[Data Boundary: Start]

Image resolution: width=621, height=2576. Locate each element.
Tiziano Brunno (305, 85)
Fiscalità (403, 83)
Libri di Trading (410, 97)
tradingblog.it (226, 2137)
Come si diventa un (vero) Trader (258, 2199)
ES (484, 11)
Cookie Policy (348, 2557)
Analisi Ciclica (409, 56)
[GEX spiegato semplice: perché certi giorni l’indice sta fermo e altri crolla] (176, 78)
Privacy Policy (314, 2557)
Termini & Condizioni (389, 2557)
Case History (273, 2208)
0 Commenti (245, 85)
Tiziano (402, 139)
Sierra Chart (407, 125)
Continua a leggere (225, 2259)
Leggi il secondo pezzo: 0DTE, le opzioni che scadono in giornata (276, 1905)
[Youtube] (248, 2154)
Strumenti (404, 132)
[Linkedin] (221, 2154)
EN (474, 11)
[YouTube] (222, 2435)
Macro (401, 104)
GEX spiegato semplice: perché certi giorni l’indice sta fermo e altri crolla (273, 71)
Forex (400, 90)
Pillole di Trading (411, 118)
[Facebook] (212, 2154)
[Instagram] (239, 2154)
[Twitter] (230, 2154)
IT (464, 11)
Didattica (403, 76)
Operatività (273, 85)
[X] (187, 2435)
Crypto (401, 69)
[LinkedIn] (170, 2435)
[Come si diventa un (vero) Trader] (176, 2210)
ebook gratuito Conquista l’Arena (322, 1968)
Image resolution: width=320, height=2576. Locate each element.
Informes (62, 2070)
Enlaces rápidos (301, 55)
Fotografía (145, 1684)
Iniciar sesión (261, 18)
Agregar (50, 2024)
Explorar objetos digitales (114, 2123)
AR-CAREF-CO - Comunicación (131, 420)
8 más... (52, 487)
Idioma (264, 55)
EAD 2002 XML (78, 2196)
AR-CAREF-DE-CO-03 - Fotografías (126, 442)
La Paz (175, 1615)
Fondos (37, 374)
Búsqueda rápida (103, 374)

[Data Boundary: End]

■ **Your instructions**: Retype, exactly and in full, the lines above from the one containing "Leggi il secondo" through the one containing "Macro (401, 104)".

■ **Response below**:
Leggi il secondo pezzo: 0DTE, le opzioni che scadono in giornata (276, 1905)
[Youtube] (248, 2154)
Strumenti (404, 132)
[Linkedin] (221, 2154)
EN (474, 11)
[YouTube] (222, 2435)
Macro (401, 104)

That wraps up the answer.